Si vous aviez
de la foi
Beaucoup de choses dans l’évangile de Luc
aujourd’hui. Le scandale, le respect des « petits », le pardon et
enfin la foi « qui peut tout ».
« Malheureux celui par qui (le scandale) arrive ! Il vaut
mieux qu’on lui attache au cou une meule en pierre et qu’on le précipite à la
mer, plutôt qu’il ne soit une occasion de chute pour un seul des petits que
voici. » comment ne pas penser
à tout ce qui secoue l’Église en ce moment et ne pas prier avec nos évêques, pour
les victimes d’abord, pour ceux par qui le scandale est arrivé ensuite, pour
l’Église enfin qu’elle puisse se réformer.
« Les
petits », évidemment ce sont les enfants innocents ; Roselyne Dupont
parle de « débutants dans la foi », de ceux qui découvrent l’Église
et risquent d’être rebutés par ces scandales, mais aussi de tous ces
« petits », ces misérables et ces oubliés qui se trouvent rejetés,
sinon exploités ! C’est vers eux que je dois aller, c’est pour eux que je
dois prier.
Vient
ensuite la question du pardon, à première vue elle semble incompatible avec
l’histoire de la « meule autour du cou ». Pourtant, si justice est
rendu, si la conversion est sincère, le pardon est toujours possible.
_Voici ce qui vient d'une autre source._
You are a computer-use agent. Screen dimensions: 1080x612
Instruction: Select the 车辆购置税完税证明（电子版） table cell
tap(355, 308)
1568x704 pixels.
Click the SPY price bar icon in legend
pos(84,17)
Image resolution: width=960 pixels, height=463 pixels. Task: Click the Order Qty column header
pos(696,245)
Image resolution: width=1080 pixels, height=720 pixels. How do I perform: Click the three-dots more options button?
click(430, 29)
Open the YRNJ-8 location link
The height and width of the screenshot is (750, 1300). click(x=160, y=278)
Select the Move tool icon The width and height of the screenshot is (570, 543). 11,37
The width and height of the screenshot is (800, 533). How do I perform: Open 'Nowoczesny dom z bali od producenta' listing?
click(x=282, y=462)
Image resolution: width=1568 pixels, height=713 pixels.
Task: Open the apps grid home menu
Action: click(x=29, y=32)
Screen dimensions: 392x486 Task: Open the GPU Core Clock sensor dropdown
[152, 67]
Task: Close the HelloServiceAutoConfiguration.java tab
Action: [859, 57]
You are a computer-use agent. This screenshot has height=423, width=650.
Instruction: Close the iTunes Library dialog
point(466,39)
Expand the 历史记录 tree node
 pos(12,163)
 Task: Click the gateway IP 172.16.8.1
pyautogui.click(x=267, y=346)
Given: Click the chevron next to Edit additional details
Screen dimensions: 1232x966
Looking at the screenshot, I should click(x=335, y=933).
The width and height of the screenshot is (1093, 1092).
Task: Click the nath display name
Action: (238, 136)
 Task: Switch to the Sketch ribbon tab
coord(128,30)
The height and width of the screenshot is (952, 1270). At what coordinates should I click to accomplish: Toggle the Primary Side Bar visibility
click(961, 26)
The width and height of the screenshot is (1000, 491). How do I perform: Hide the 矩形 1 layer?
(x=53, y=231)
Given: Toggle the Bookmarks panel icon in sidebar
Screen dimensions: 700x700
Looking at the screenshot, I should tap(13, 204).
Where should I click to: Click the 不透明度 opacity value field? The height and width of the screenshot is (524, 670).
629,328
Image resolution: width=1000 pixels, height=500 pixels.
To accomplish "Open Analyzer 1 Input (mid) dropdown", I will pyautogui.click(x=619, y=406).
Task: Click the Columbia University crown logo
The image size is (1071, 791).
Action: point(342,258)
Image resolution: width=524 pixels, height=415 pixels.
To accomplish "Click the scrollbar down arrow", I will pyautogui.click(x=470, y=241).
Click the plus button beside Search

Par
rapport à l’actualité, le Père Nicolas Tarralle écrit : «Comprenons alors
que ce qui rend possible le pardon auquel il invite ensuite ses disciples,
c’est la radicalité de l’engagement pour la justice. Elle commence par une mise
en garde de celui qui est témoin du péché et qui doit confronter son frère par
de vifs reproches. Il faut dire la vérité : le contraire de la loi du silence.
Le repentir qui en surgit est alors inséparable de la justice qui regarde cette
vérité en face. »
Face
à tout cela, nous avons besoin d’une foi solide. Cette foi qui s’en remet totalement
à Dieu.
« Seigneur
je crois, mais augmente en nous la foi ».